A project in Statistical Image Processing. Extension of Deep unfolding network for image super-resolution for Blind Super Resolution via Kernel Estimation
In this project we aim to extend USRNet [1] for Blind Super Resolution. We added a step of blind kernel estimation [2] and noise STD estimation [3] algorithm. These additions show SOTA performance in Blind-SR
Written with Eyal Naor - https://github.com/eyalnaor
Clone the Repo:
git clone https://github.com/geopi1/Improved_USRNet.git
Download the Datasets (a bicubically downscaled version of DIV2K):
The following links will download the data folders:
- DIV2K_HR_ds2 - Ground truth high resolution images
- DIV2K_LR - the low resolution input
To reproduce the results place the DIV2K_LR images in ./input_images
Tested and ran on:
- UBUNTU 18.04
- RTX 2080
- Nvidia driver 440.95.10
- cuda 10.1.243
- cudnn 7.6.5
- pytorch 1.5
- TF 1.14
for additional package information please refer to requirements.txt or env.yml
- Setup conda
This will create a working environment named Blind_USRNet
conda env create -f env.yml
- Setup can also be performed with pip (virtual env) via the requirements.txt file
python -m venv Blind_USRNet pip install -r requirements.txt
- There are several examples provided with the code in ./input_images
- All other images to be tested should be placed in ./input_images
python main.py
This will output 4 types of images to ./results:
- Default USRNet settings
- Default USRNet settings + estimated Noise STD
- Kernel estimated USRNet
- Kernel estimated USRNet + estimated Noise STD
Additionally, for each estimated image a side-by-side image with the LR version is saved with the degredation kernel (default or estimated)

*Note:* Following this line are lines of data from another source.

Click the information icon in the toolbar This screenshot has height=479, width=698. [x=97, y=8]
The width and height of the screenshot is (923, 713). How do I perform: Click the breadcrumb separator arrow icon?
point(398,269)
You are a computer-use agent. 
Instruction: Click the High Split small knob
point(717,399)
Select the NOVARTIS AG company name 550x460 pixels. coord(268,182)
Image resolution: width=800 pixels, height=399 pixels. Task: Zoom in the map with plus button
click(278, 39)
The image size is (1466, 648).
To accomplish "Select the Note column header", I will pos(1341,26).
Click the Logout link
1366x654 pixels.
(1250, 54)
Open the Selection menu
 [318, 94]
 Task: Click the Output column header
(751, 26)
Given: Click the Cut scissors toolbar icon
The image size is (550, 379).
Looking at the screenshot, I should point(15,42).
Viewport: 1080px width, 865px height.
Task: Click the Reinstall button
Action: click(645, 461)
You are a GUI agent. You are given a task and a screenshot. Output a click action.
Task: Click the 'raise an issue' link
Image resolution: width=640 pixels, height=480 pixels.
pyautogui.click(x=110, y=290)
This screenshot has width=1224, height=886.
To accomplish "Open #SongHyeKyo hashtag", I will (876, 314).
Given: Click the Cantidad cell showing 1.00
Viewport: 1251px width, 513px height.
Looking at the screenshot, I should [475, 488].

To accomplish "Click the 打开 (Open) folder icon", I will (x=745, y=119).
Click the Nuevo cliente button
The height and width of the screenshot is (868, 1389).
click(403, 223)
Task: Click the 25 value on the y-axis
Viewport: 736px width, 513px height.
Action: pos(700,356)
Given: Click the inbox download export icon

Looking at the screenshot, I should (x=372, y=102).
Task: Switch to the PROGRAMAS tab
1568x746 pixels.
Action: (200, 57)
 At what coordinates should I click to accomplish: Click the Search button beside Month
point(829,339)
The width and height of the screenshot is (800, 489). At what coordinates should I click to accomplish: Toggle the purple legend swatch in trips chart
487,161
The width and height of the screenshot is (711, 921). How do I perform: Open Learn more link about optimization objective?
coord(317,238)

To calculate the numerical results on the whole dataset run:
python utils/get_results.py
This will calculate the mean PSNR and SSIM on the SR<->HR on all the results
Metric | Default | Default + Noise Est. | Kernel Est. | Kernel Est. + Noise Est. |
---|---|---|---|---|
PSNR | 22.35 dB | 22.30 (-0.05) dB | 26.31 (+3.96) dB | 26.29 (+3.94) dB |
SSIM | 0.756 | 0.755 (-0.001) | 0.797 (+0.041) | 0.797 (+0.041) |
To download the results use the following links:
- USRGAN_results - USRGAN Results
- USRNet_results - USRNet Results
Each will download 800 folders where each folder has the following files:
-
<im_number>_kernel_x2.mat - the estimated kernel
-
<im_number>_x4_<net_type>_defaultdefualt_noise.png - HR reconstruction with default kernel and default noise levels
-
<im_number>_x4_<net_type>_defaultdefualt_noise_LE.png - side-by-side of (2) and NN interpolation LR image
-
<im_number>_x4_<net_type>_defaultest_noise.png - HR reconstruction with default kernel and estimated noise levels
-
<im_number>_x4_<net_type>_defaultdest_noise_LE.png - side-by-side of (4) and NN interpolation LR image
-
<im_number>_x4_<net_type>_KernelGANdefault_noise.png - HR reconstruction with estimated kernel and default noise levels
-
<im_number>_x4_<net_type>_KernelGANdefault_noise_LE.png - side-by-side of (6) and NN interpolation LR image
-
<im_number>_x4_<net_type>_KernelGANest_noise.png - HR reconstruction with estimated kernel and estimated noise levels
-
<im_number>_x4_<net_type>_KernelGANest_noise_LE.png - side-by-side of (8) and NN interpolation LR image
-
psnr_log.txt - psnr & SSIM calculation for each image
On each image we see (top) the default USRNet estimation with the default kernel, (middle) Blind-USRNet with the estimated kernel and (bottom) Ground Truth.
The blur kernel of the LR image is at the top left corner.
Example 1:
Example 2:
Example 3:
This project is licensed under the MIT License - see the LICENSE.md file for details
[1] Zhang, Kai, Luc Van Gool, and Radu Timofte. "Deep unfolding network for image super-resolution." Proceedings of the IEEE/CVF Conference on Computer Vision and Pattern Recognition. 2020.
[2] Bell-Kligler, Sefi, Assaf Shocher, and Michal Irani. "Blind super-resolution kernel estimation using an internal-gan." Advances in Neural Information Processing Systems. 2019.
[3] Chen G , Zhu F , Heng P A . "An Efficient Statistical Method for Image Noise Level Estimation" 2015 IEEE International Conference on Computer Vision (ICCV). IEEE Computer Society, 2015.